Which raises for me two worries regarding the efforts on the part of a small minority of Americans who hope to use activist judges to sterilize our society from anything which smacks of faith or religion, especially, of course, if it has to do with Christianity:
- The Soviet Union tried and failed to remove all religion and faith from their society. They rounded up people of faith and put them in jail. They closed churches, mosques, and temples. And they banned faith except where it pertained to "the state." Communism was and is an experiment in "anti-democracy". The result? A government which viewed and used people as cogs, as throwaway pieces on a chess board, good only to serve the needs of the state. Even now, 15 years after the fall of communism, it seems to me that they are still a people searching for their soul. THIS is what secularists want to do in this country, use government to tell those of us whose faith is central to our lives when, where, and how we can worship the God of the universe. I don't think so.
- My second worry is this; in their zeal to save us from our "ignorant superstitions," secularists are compromising the First Amendment, which was set up to act as a restraining order against the federal government on the part of the American people.
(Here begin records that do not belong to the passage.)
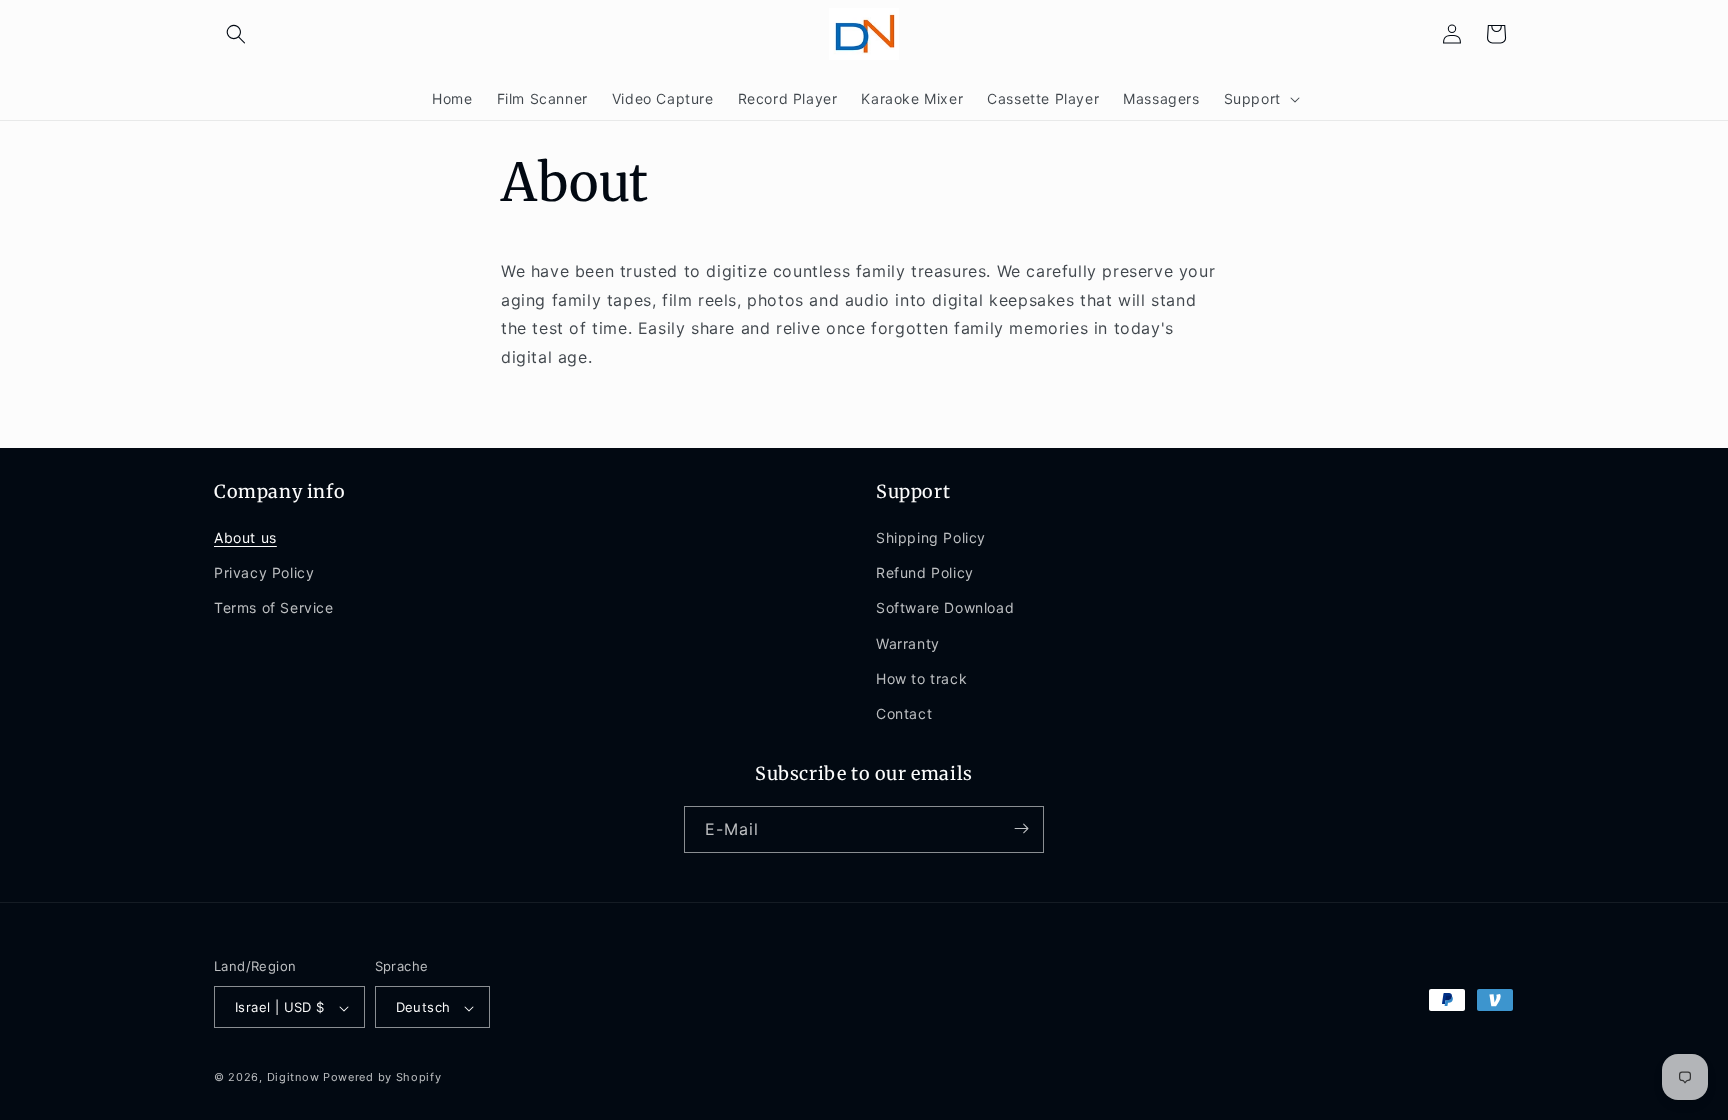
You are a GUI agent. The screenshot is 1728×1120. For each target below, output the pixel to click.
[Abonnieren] (1021, 828)
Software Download (945, 608)
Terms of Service (274, 608)
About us (245, 538)
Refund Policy (925, 573)
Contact (904, 714)
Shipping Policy (931, 538)
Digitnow (293, 1078)
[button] (236, 34)
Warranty (908, 643)
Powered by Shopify (382, 1078)
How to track (921, 678)
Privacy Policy (264, 573)
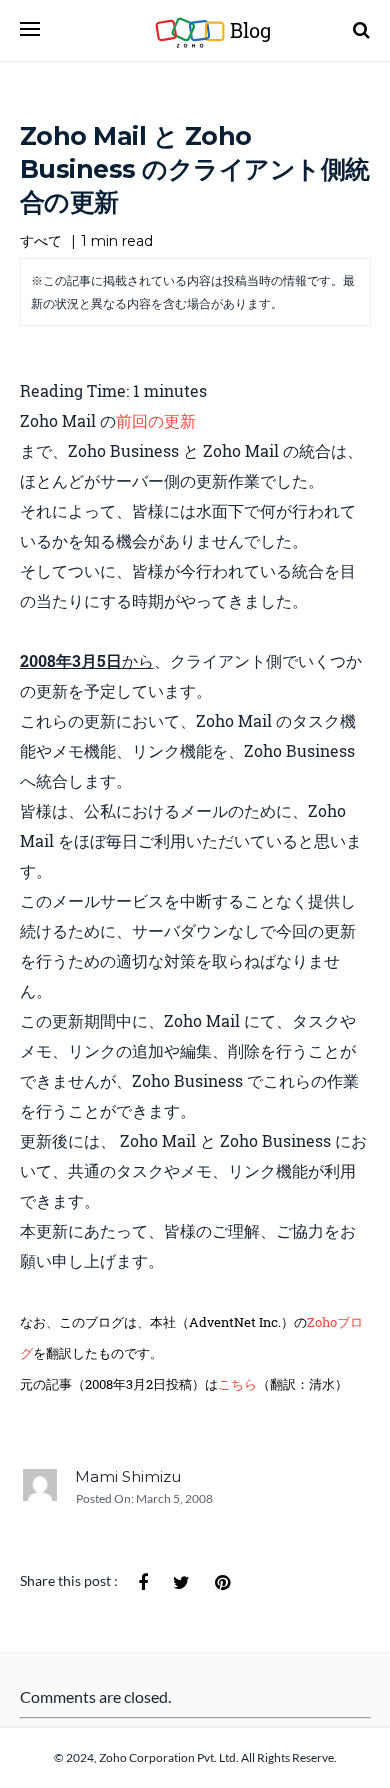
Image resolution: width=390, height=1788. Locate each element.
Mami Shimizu (128, 1476)
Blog (232, 30)
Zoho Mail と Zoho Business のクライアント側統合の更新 (195, 169)
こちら (237, 1384)
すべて (41, 241)
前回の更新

And it was intended to work just like a restraining order in that it mandated that the federal government could not do any one of three things: 1) Respect or restrict any establishment of religion, 2)Restrict the rights of those who wish to assemble peacebly in the public square, and, 3) curtail or impinge upon the media. Here's the problem. The framers of the Constitution wrote all of the federal restrictions into the Constitution as ONE SENTENCE.
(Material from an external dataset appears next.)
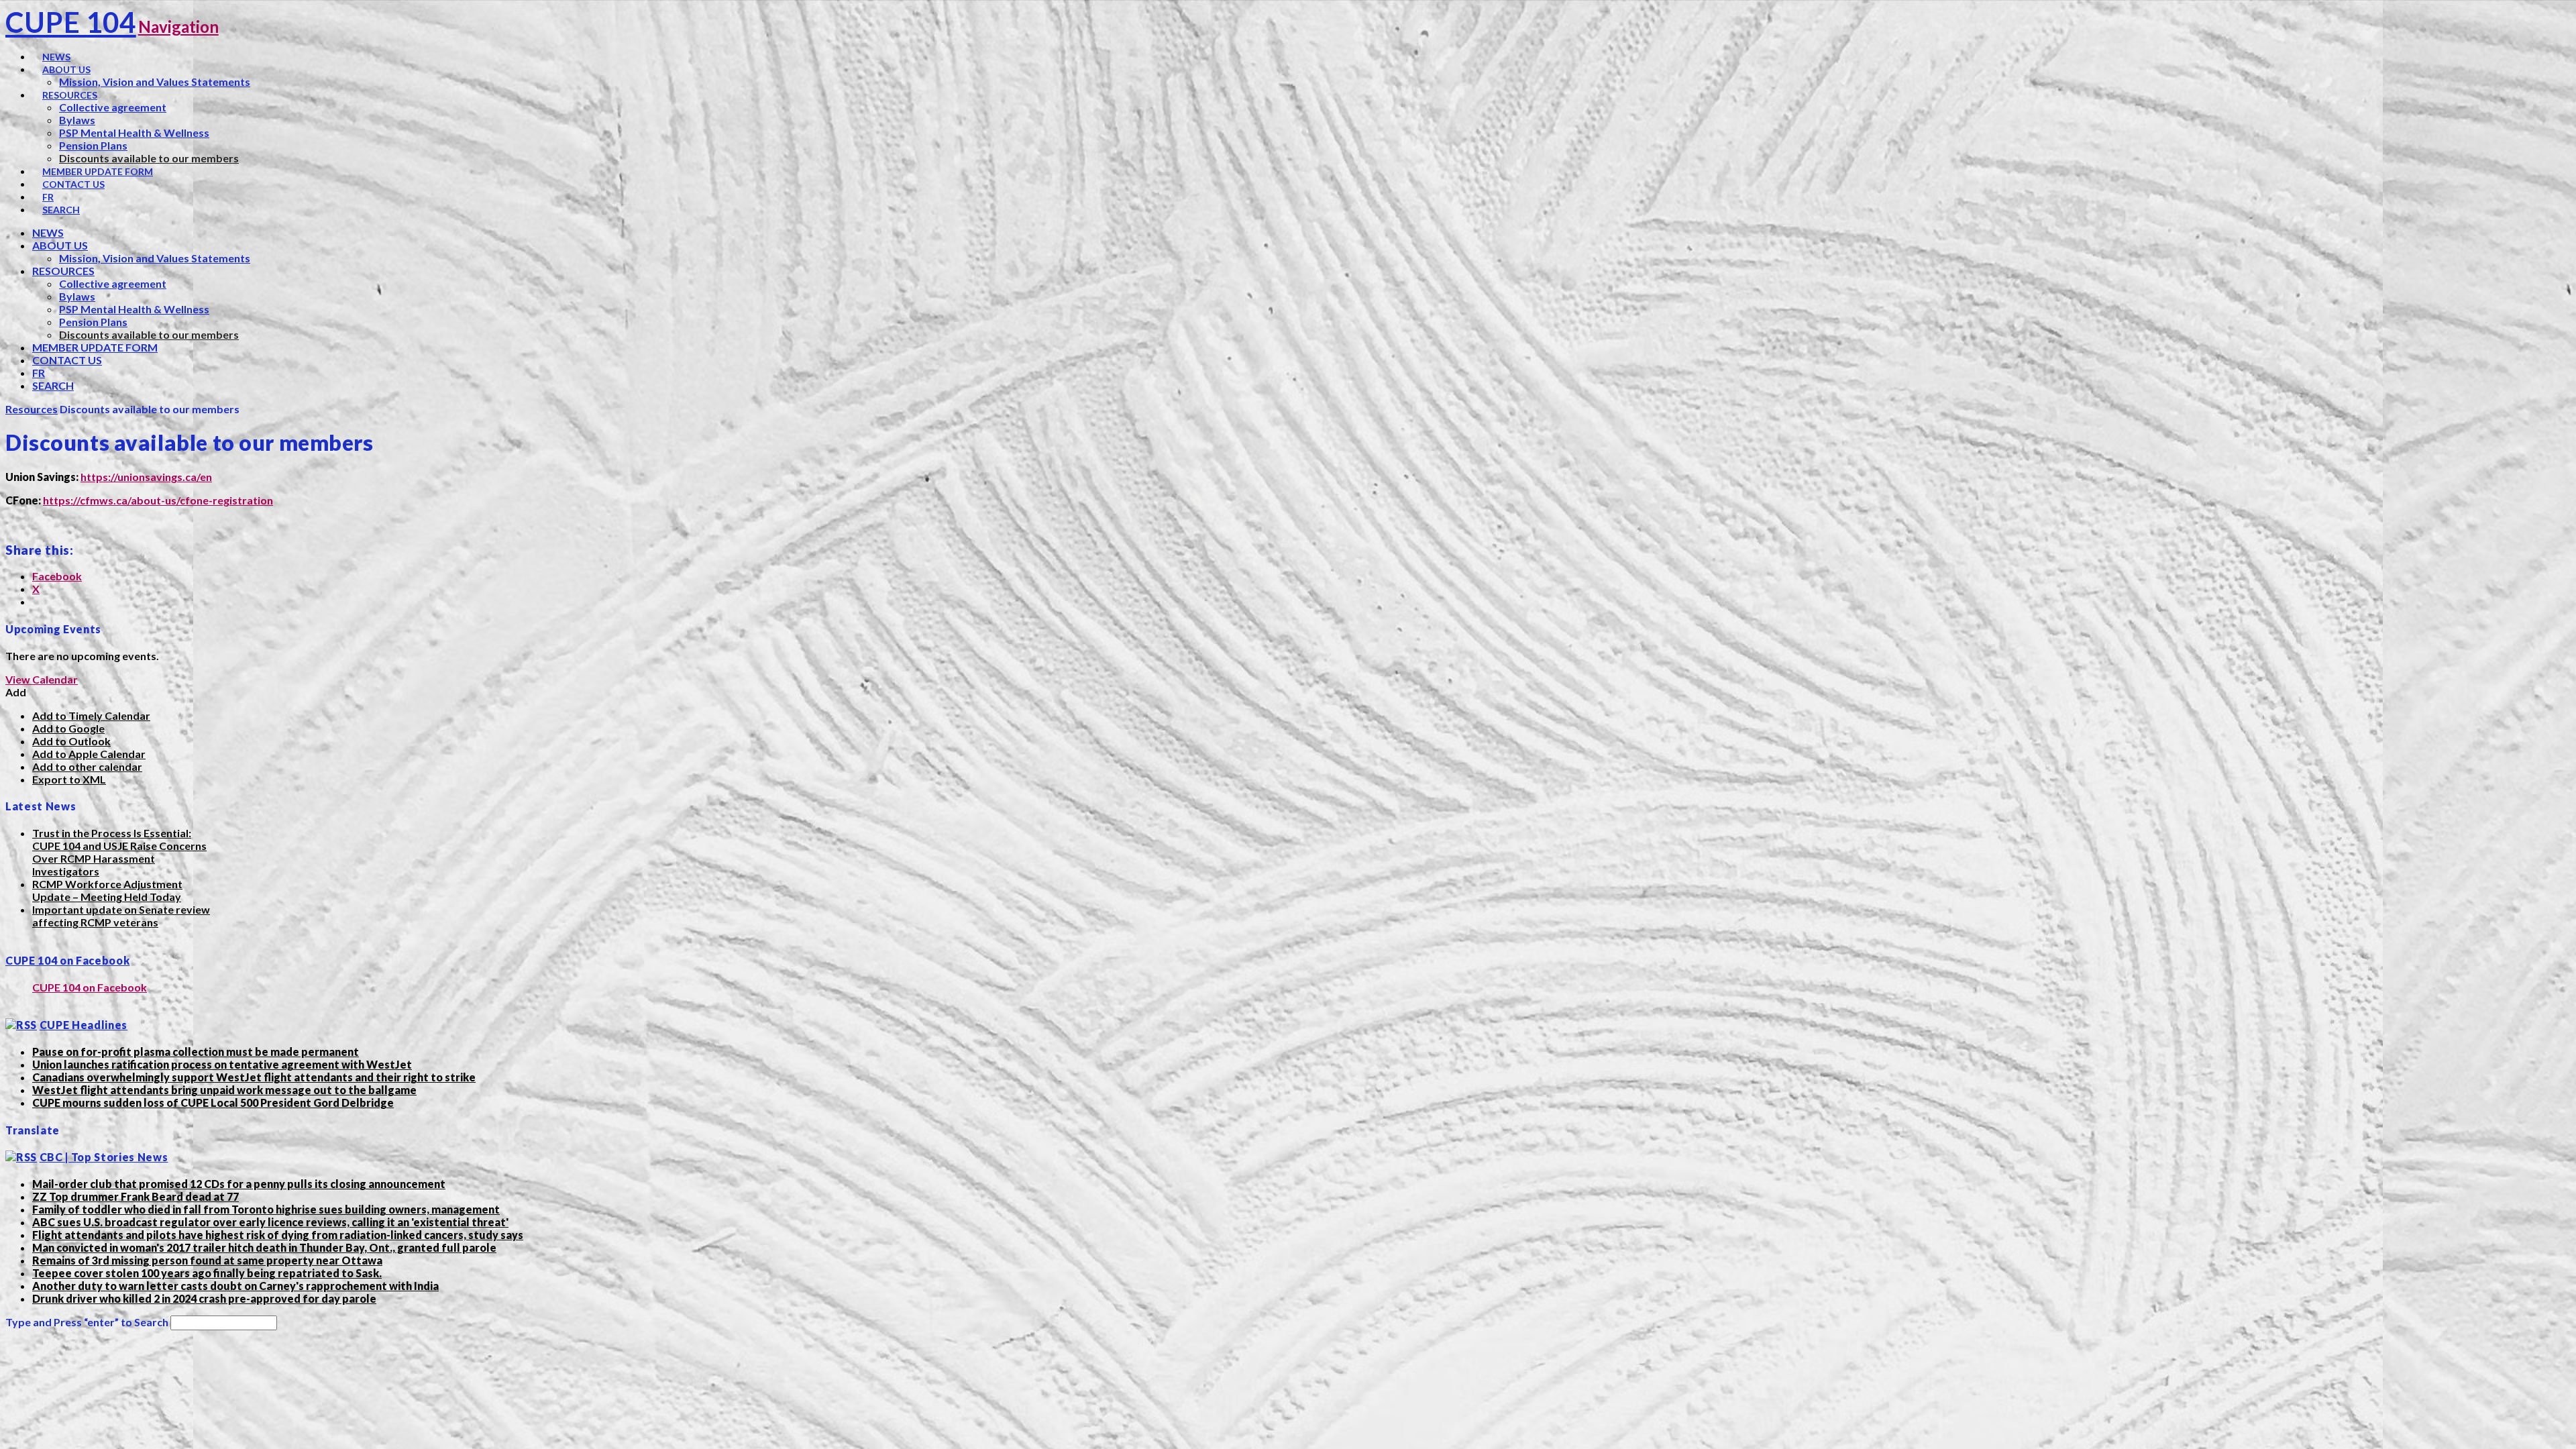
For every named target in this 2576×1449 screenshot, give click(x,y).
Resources (31, 408)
Congress shall make no law respecting an establishment of religion, or prohibiting the free exercise thereof; or abridging the freedom of speech, or of the press; or the right of the people peaceably to assemble, and to petition the Government for a redress of grievances.
The First Amendment restrains the federal government from interfering with our freedom of expression. And this amendment sees freedom of the press, of peaceful assembly, and of religious expression as equally weighted. So here's the kicker; if we can now use the First Amendment as a mandate to push religion from the public square and from public institutions, we can also then use the First Amendment to push the press and our rights to peacefully assemble from the public square and our public institutions. The First Amendment was NOT constructed in such a way as to allow us to manipulate one form of expression without giving us the ability to then manipulate other protected forms of expression.
Why don't members of the MSM see this problem? Why aren't they attacking secularists for their desire to alter the basic tenets of the First Amendment, which undermines the very existence of a free press?